Task details:
Return the lines of the data below, from the one containing "Task: Click the От date input field" through the very last, exactly and with both ends included; no pictures.

[Source data]
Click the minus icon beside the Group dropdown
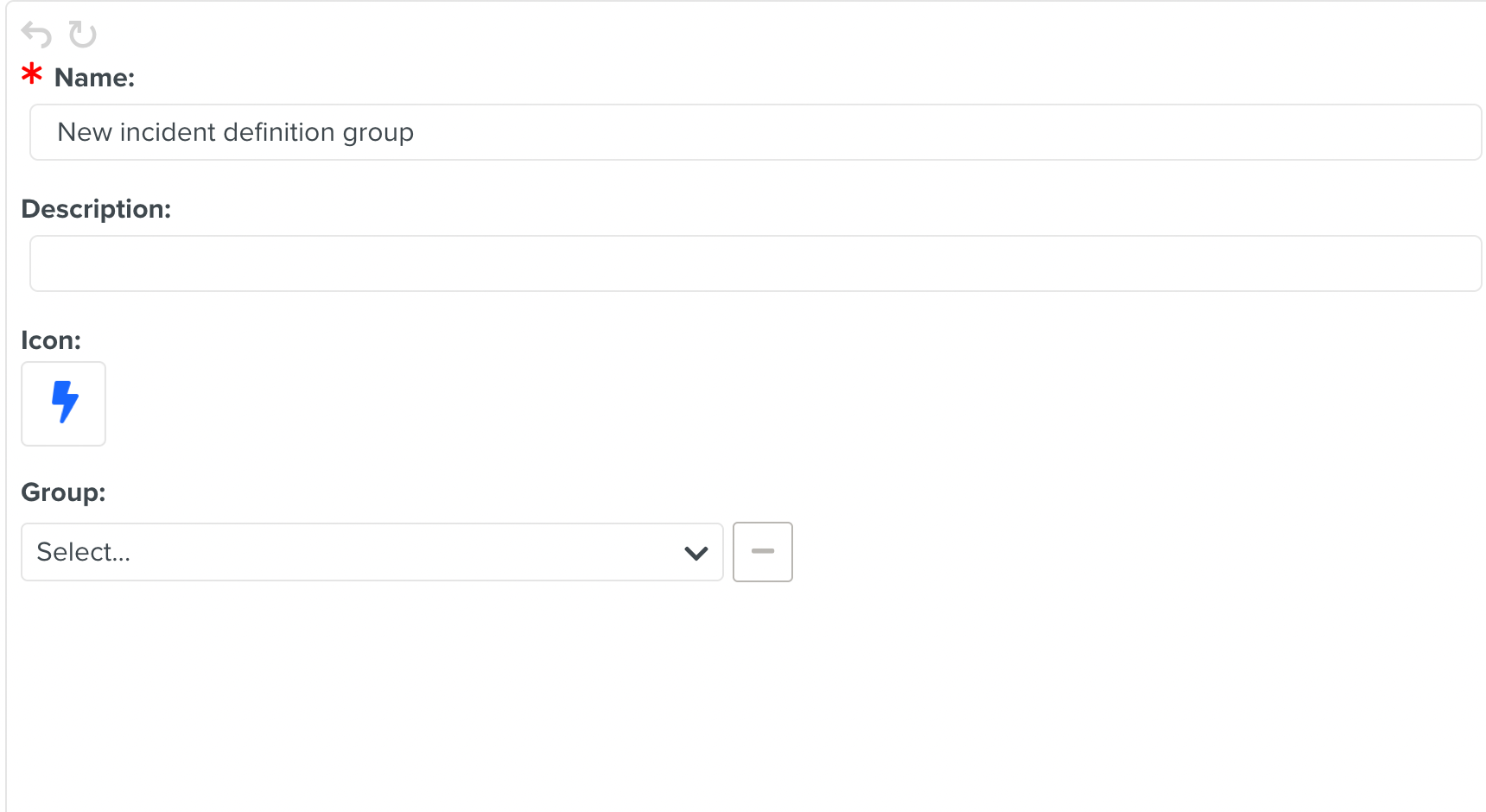1486x812 pixels. click(x=763, y=552)
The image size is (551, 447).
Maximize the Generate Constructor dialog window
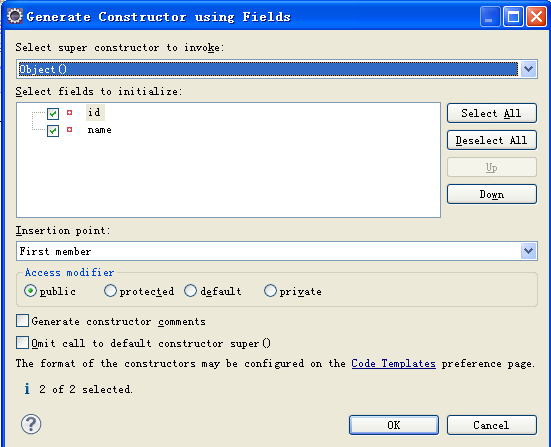pos(513,17)
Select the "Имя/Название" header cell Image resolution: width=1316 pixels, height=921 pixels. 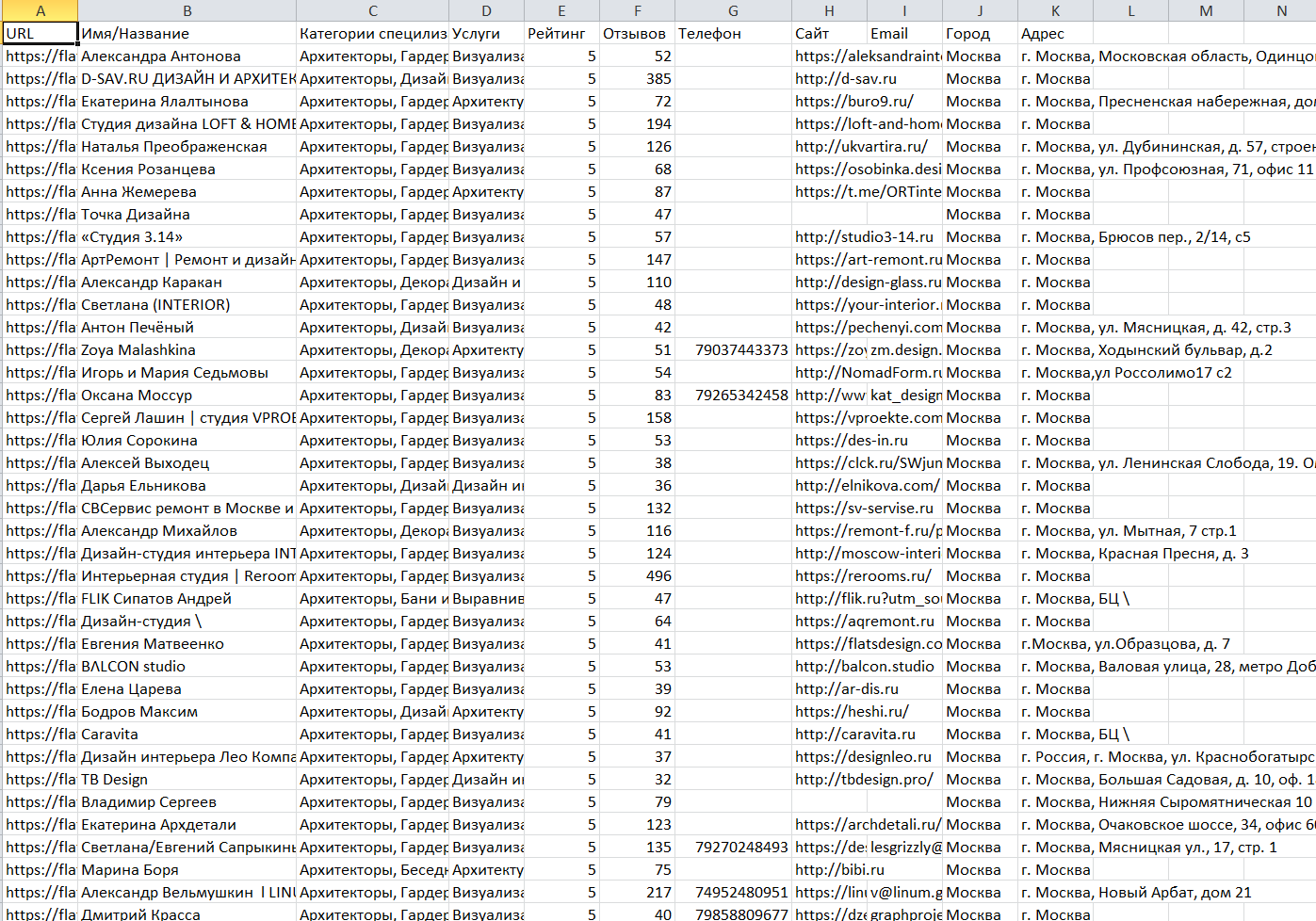coord(187,33)
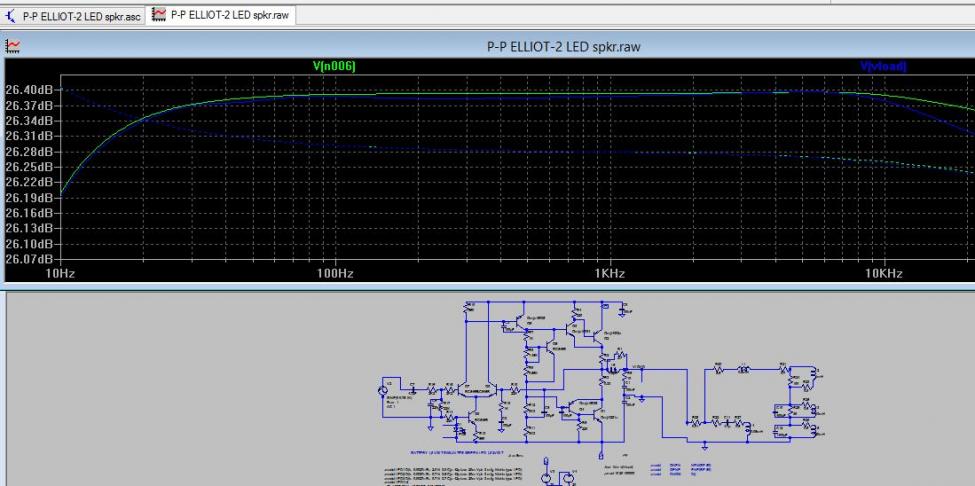
Task: Click the schematic icon on the .asc tab
Action: pos(12,15)
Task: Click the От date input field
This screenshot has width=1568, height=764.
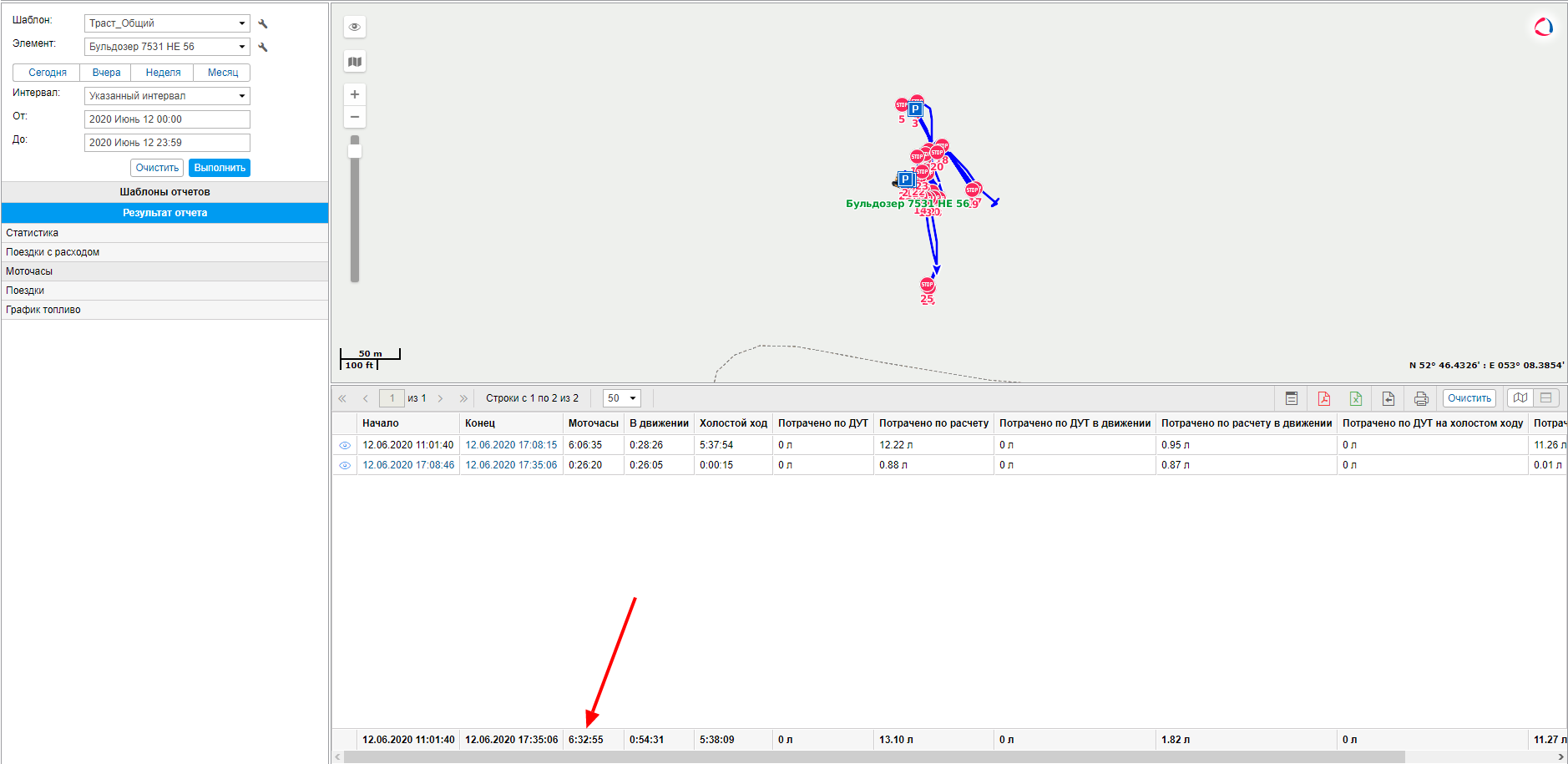Action: click(167, 119)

Answer:
Task: Click the От date input field
This screenshot has width=1568, height=764.
Action: click(167, 119)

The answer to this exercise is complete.